Hi,

I just realized there are two issues here.
>
> 1) Having a convention for class names
> 2) Making it safe to define words that shadow class names
>
> I'm not really interested in 1) because it doesn't seem useful to me
> to know that something if something is a class or not.  Mousing over a
> word will tell you that.  Also, most of the time, a class name is
> followed by new or boa, or this is encapsulated in a constructor.
>
> I think a better distinction is "inert word" or "live explosive
> word".  In this vein, it would make sense to find a single syntax for
> this, which is what \ does for symbols, word names, and class
> names.    If you're passing around classes to be constructed later,
> then I think just knowing they're inert and having "class" in the
> stack effect is enough.
>

We have several types of symbol-like things in Factor. First we have
symbols. These are a bit like common-lisp symbols, except that they must be
manually interned, and they are executable. When executed they simply push
themselves:

SYMBOL: foo
foo .
  => foo
\ foo .
  => foo
foo execute .
  => foo

Next we have tuple classes. I haven't looked into the implementation, but
these seem to be semantically equivalent to symbols:

TUPLE: bar ;
bar .
  => bar
\ bar .
  => bar
bar execute .
  => bar

And then we have words. These are also symbols, but when executed they do
something arbitrary.
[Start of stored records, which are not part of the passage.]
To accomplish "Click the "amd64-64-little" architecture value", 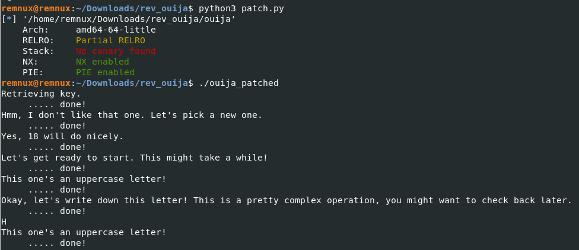I will [116, 30].
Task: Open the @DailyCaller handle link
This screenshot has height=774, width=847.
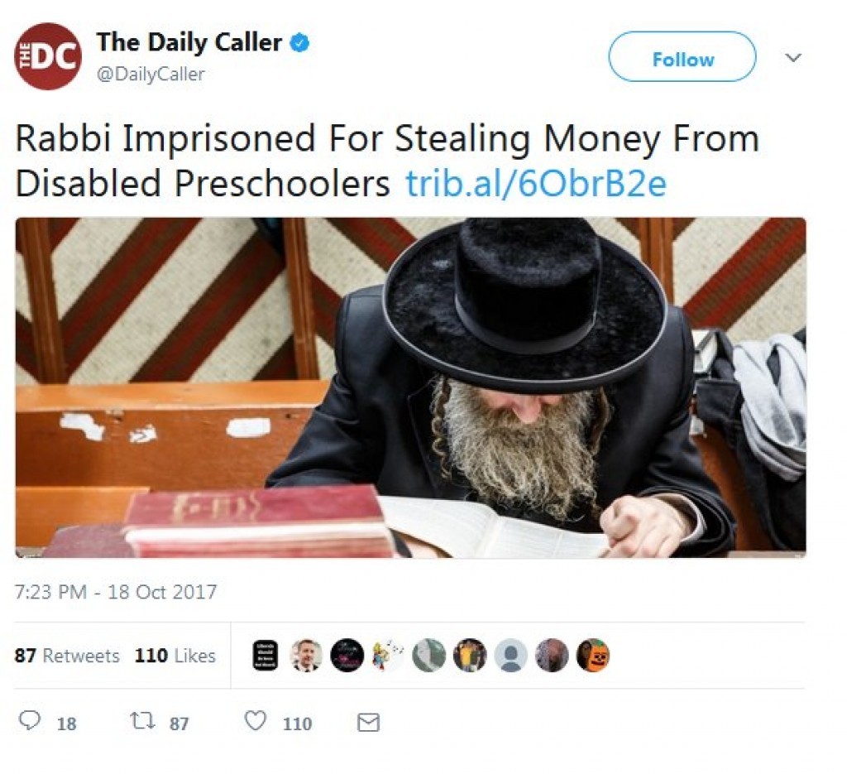Action: pos(151,74)
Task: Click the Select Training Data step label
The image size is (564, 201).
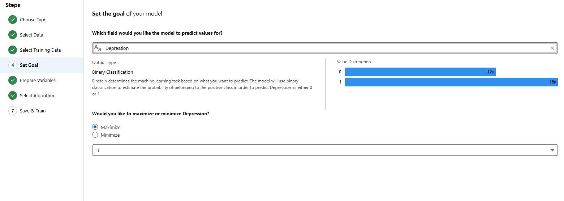Action: pyautogui.click(x=40, y=50)
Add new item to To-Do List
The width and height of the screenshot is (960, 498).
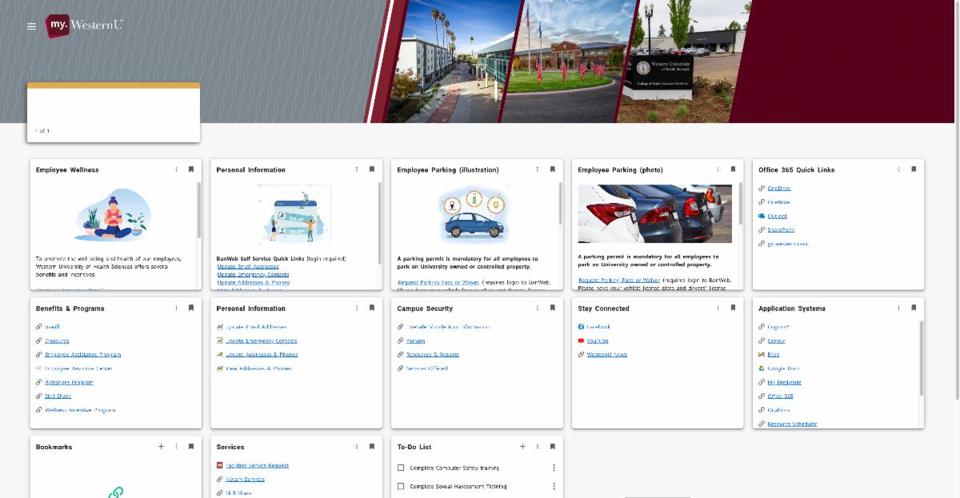pos(522,447)
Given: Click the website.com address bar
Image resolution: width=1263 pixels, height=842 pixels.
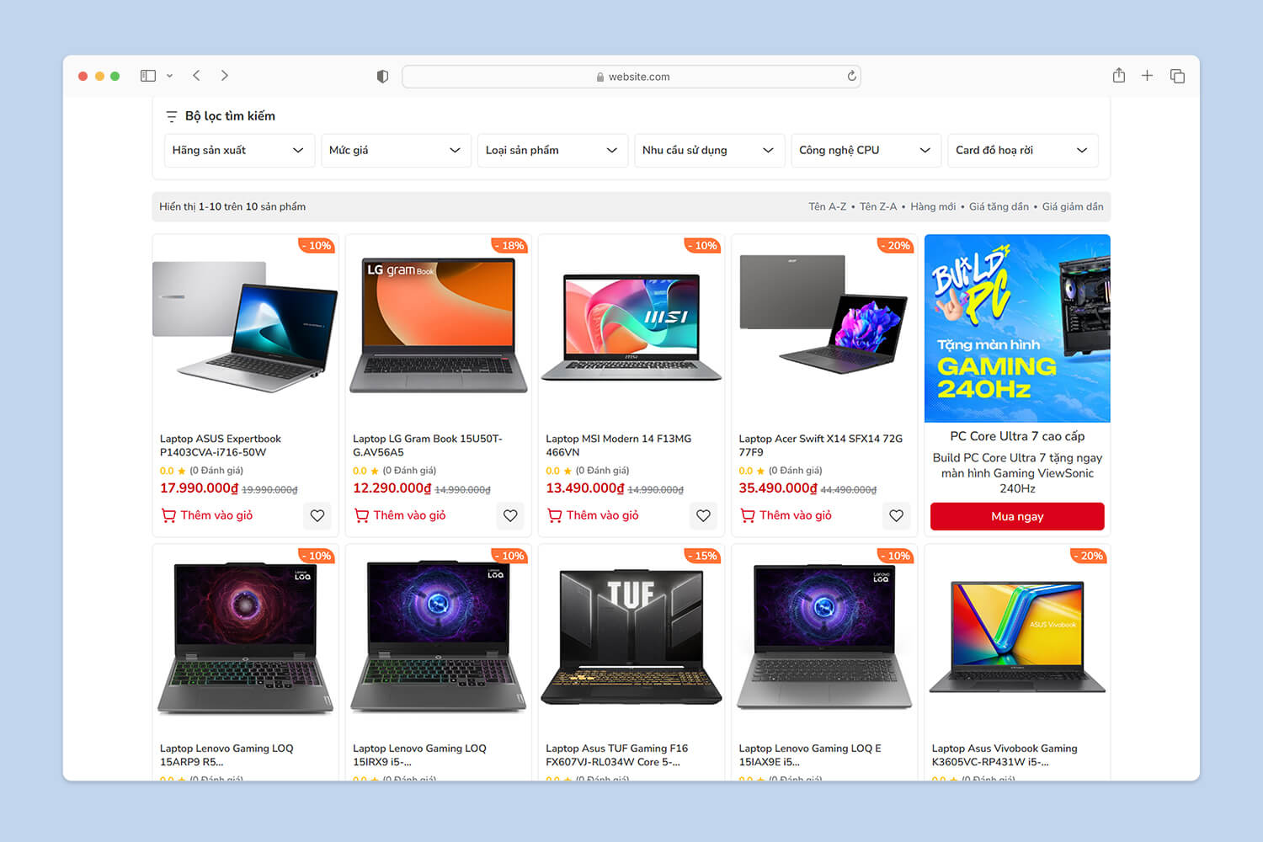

This could include pushing their own symbol, so in a
way symbols are a subset of words:

: blah ( -- symbol ) \ blah ;
blah .
  => blah
\ blah .
  => blah
blah execute .
  => blah

I think the core of Ed's complaint was that symbols quote themselves
implicitly, rather than requiring an explicit \, which leads to code that
reads inconsistently. Worse than this, it means that the behaviour of code
can change when a new vocab is USEd, because tuple class symbols push
themselves up until a word is defined with the same name.

A more general version of this problem is: Should adding a vocab to your
USING statement (or a change in a USEd vocab) ever change the behaviour of
your program?

I don't think it should, and always using an explicit \ is one way of
ensuring this. Of course, we can put our IN: below our USING: so that
anything we define takes precedence over anything USEd, but this is a bit of
a hack. It doesn't work consistently when we're experimenting in the
listener, and any vocab using our vocab has to put our vocab last (or is it
first?) in their USING: statement if they want to use our unquoted symbol
rather than the other vocab's conflicting word.